There are some downsides:
- Bigger exe size (esp if you ship multiple exe's)
- Problems using other DLL's which rely on or assume dynamic linking (eg: 3rd party DLL's which you cannot get as static libraries)
- Different c-runtimes between DLL's with independent static linkage (no cross-module allocate/deallocate)
- No automatic servicing of shared components (no ability to have 3rd party module supplier update their code to fix issues without recompiling and updating your application)
We do static linking for our Windows apps, primarily because it allows xcopy deployment, which is just not possible with installing or relying on SxS DLL's in a way which works, since the process and mechanism is not well documented or easily remotable. If you use local DLL's in the install directory it will kinda work, but it's not well supported. The inability to easily do remote installation without going through a MSI on the remote system is the primary reason why we don't use dynamic linking, but (as you pointed out) there are many other benefits to static linking. There are pros and cons to each; hopefully this helps enumerate them.
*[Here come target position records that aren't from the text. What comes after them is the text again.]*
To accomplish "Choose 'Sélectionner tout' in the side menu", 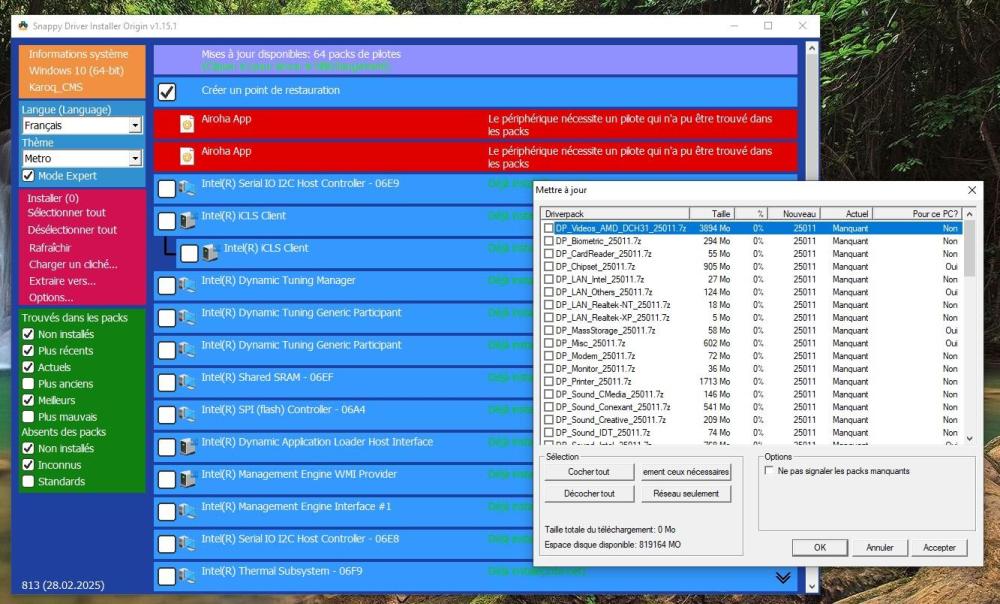I will [x=66, y=213].
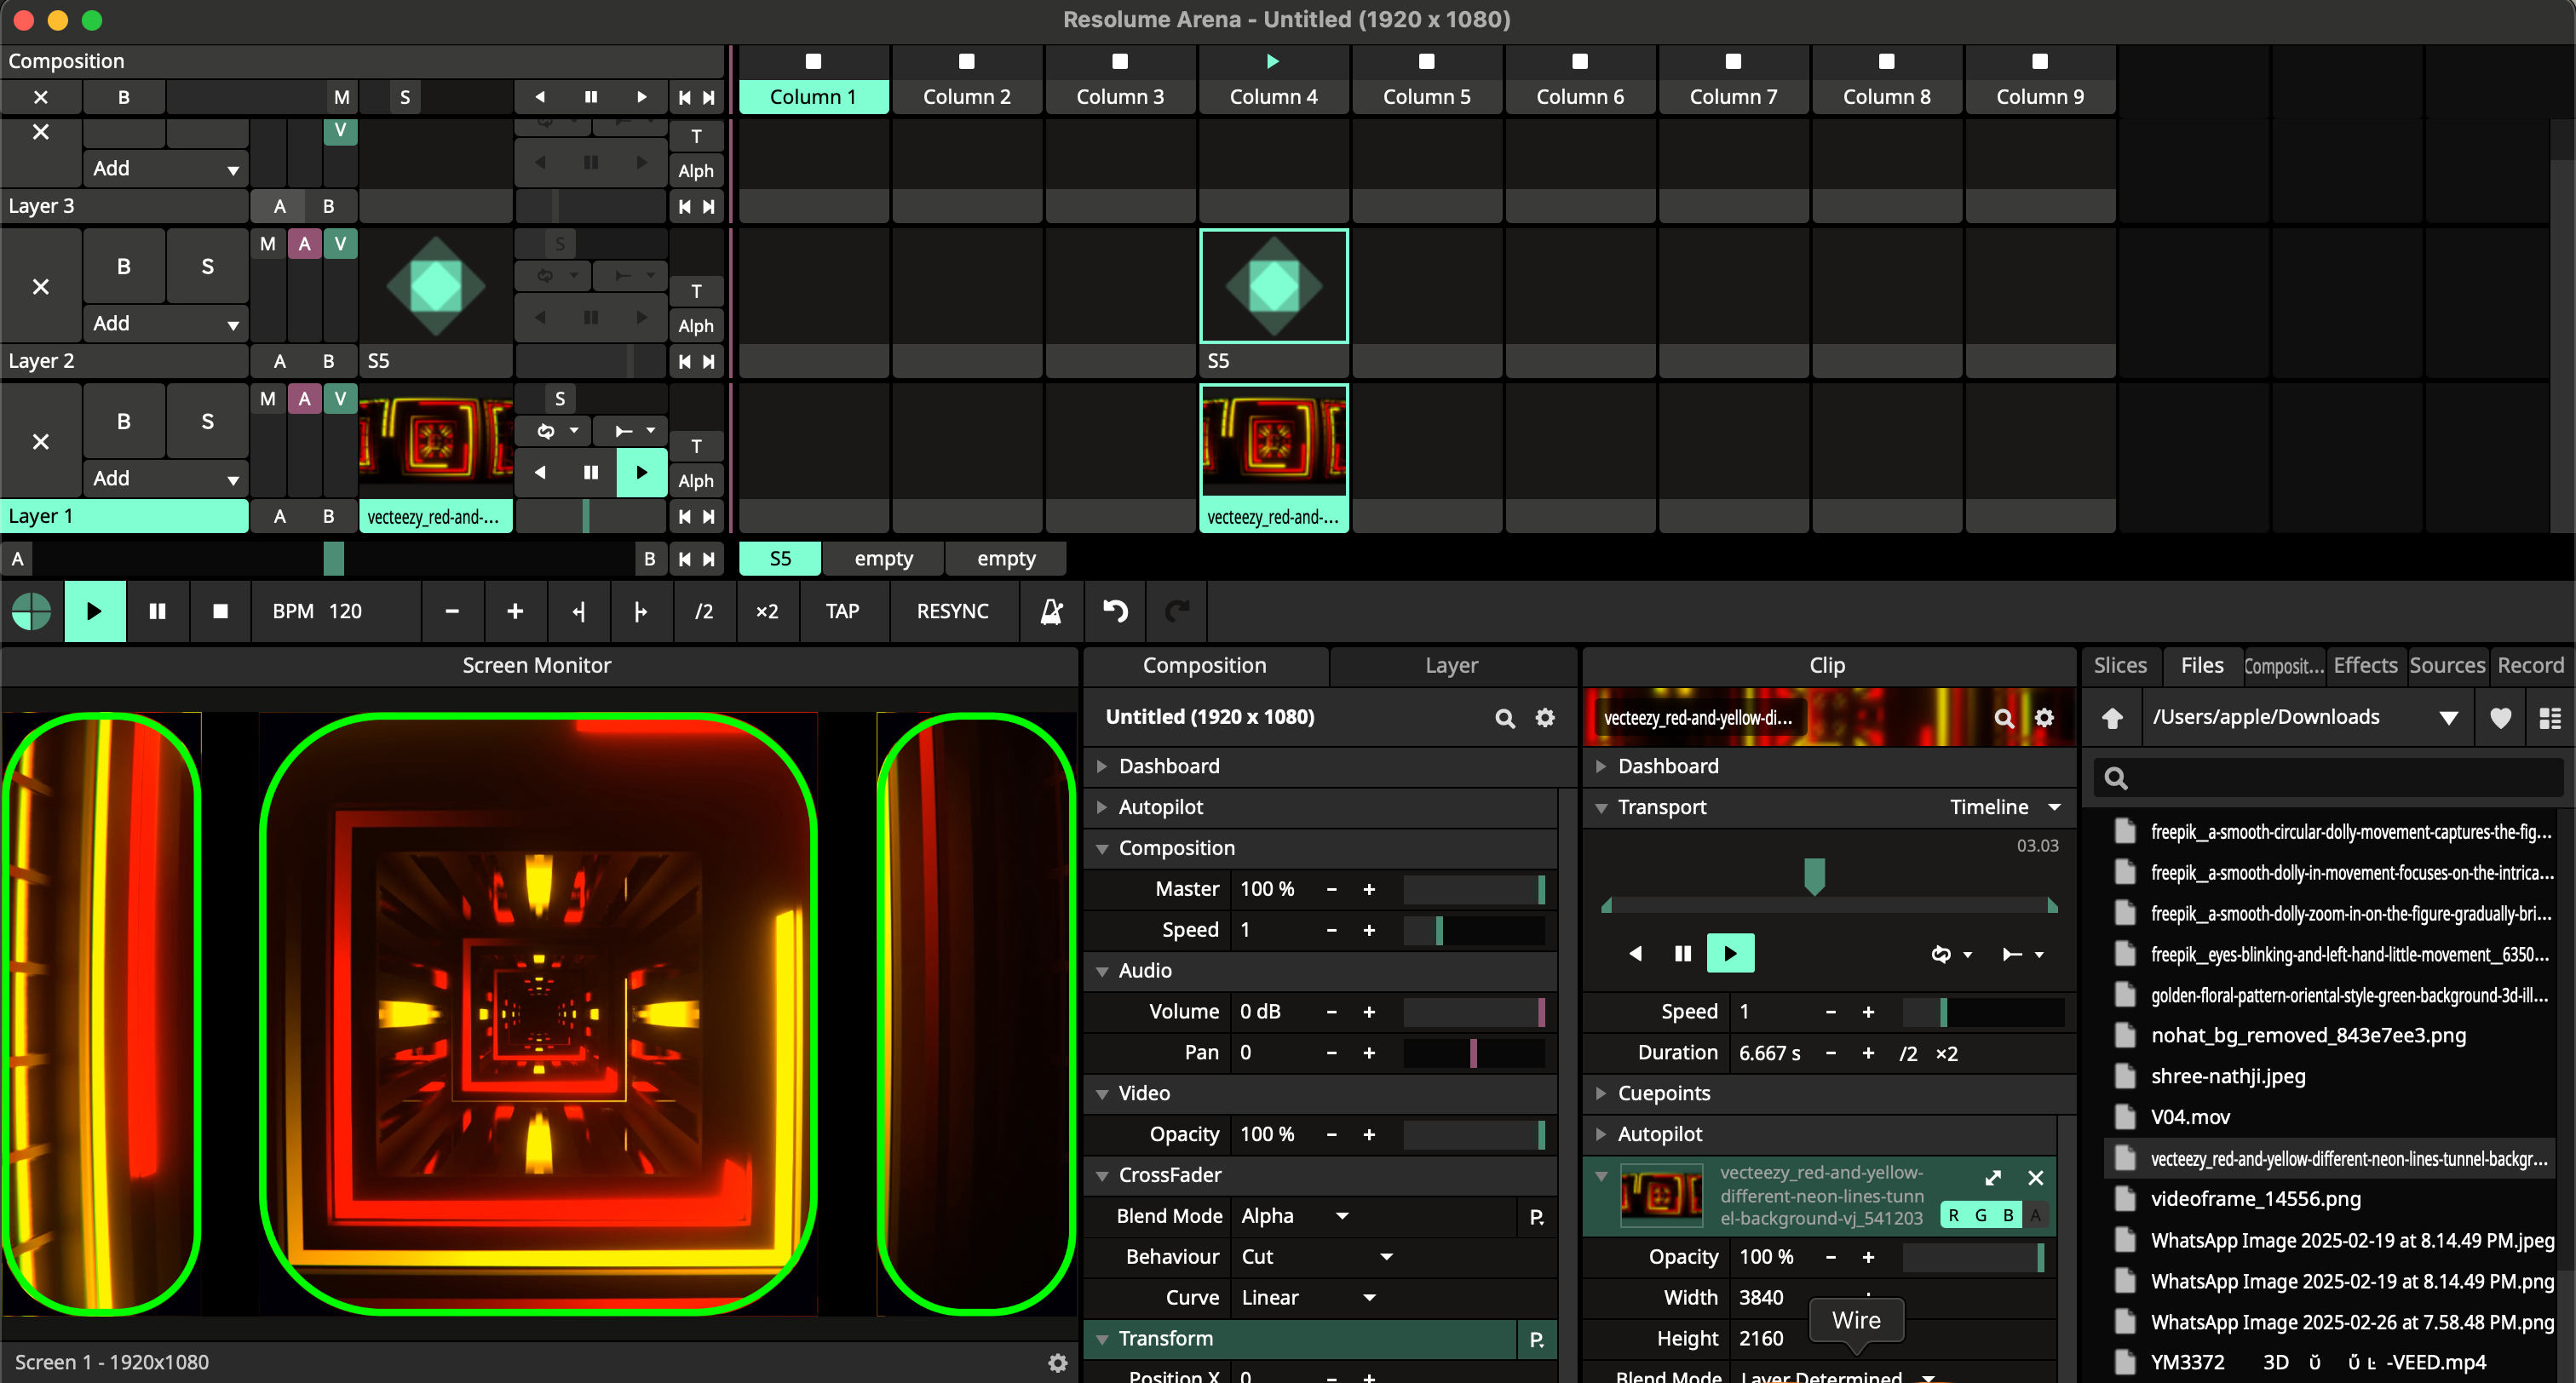Toggle the M mute button on Layer 2

(x=267, y=243)
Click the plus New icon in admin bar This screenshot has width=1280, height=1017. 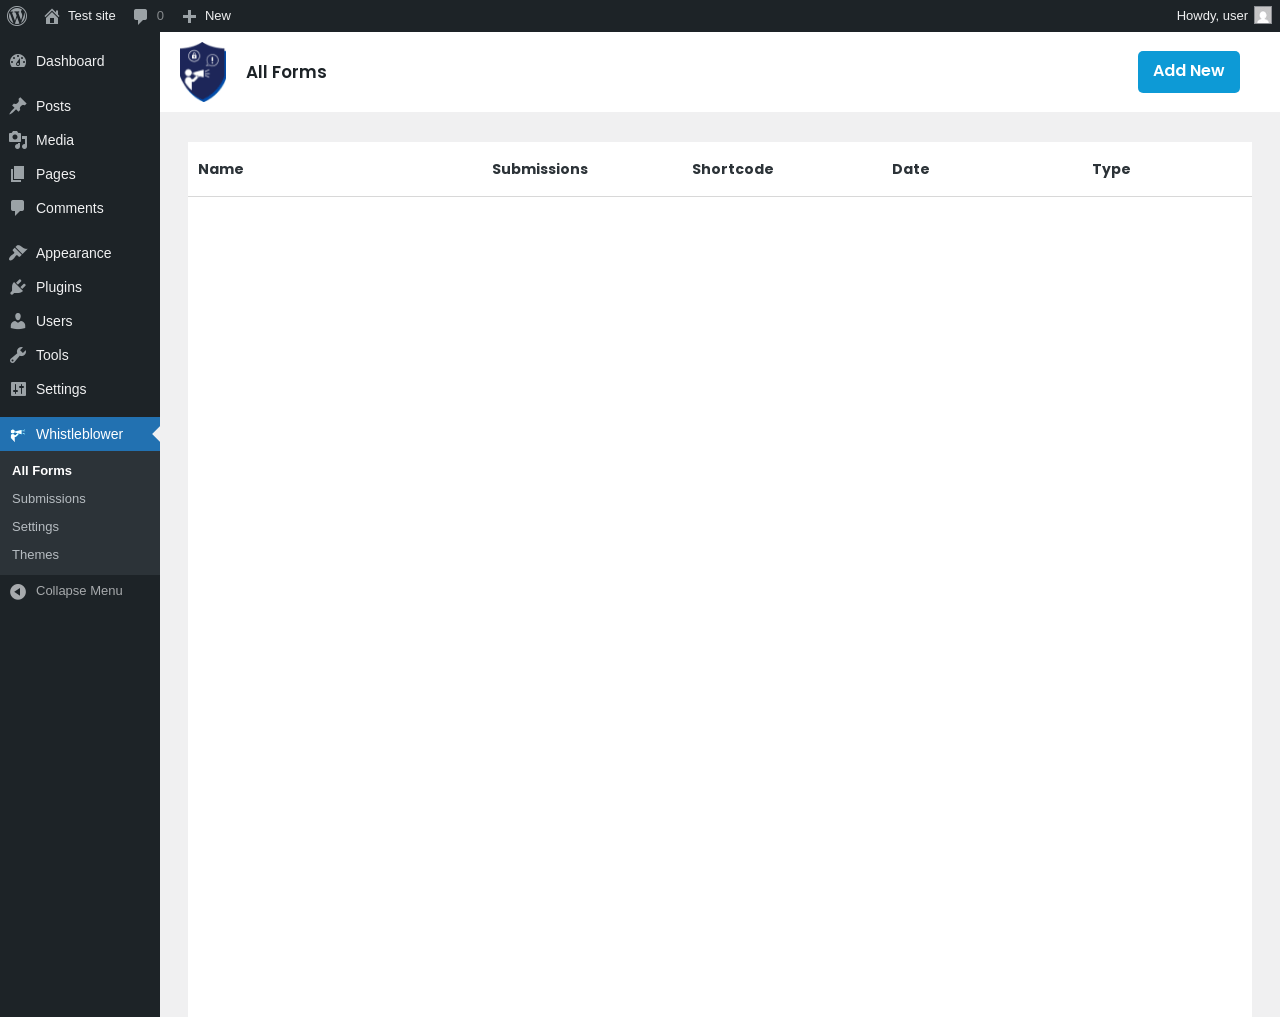(189, 16)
Most of the answers I hear about this involve sharing your dll's with other programs, or having those dll's be updated without the need to patch your software.
Frankly I consider those to be downsides, not upsides. When a third party dll is updated, it can change enough to break your software. And these days, hard drive space isn't as precious as it once was, an extra 500k in your executable? Who cares?
- Being 100% sure of the version of dll that your software is using is a good thing.
- Being 100% sure that the client is not going to have a dependency headache is a good thing.
The upsides far outweigh the downsides in my opinion
As long as you keep your usage limited to certain libraries and do not use any dll's then you should be good.
Unfortunately, there are some libraries that you cannot link statically. The best example I have is OpenMP. If you take advantage of Visual Studio's OpenMP support, you will have to make sure the runtime is installed (in this case vcomp.dll).
If you do use dll's then you can't pass some items back and forth without some serious gymnastics. std::strings come to mind. If your exe and dll are dynamically linked then the allocation takes place in in the CRT. Otherwise your program may try to allocate the string on one side and deallocate it on the other. Bad things ensue...
That said, I still statically link my exe's and dll's. It does reduce a lot of the variablilty in the install and I consider that well worth the few limitations.
One good feature of using dll's are that if multiple processess loads the same dll its code can be shared between them. This can save memory and shorten loading times for an application loading a dll that's already used by another program.
No, nothing new on that front. Keep it that way.
Allocation is done on a 'static' heap. Since allocation an deallocation should be done on the same heap, this means that if you ship a library, you should take care that client code can not call 'your'
p = new LibClass() and delete that object itself using
My conclusion: either shield allocation and deallocation from client code, or dynamically link the CRT.
There are some software licenses such as LGPL that require you to either use a DLL or distribute your application as object files that the user can link together. If you are using such a library, you'll probably want to use it as a DLL.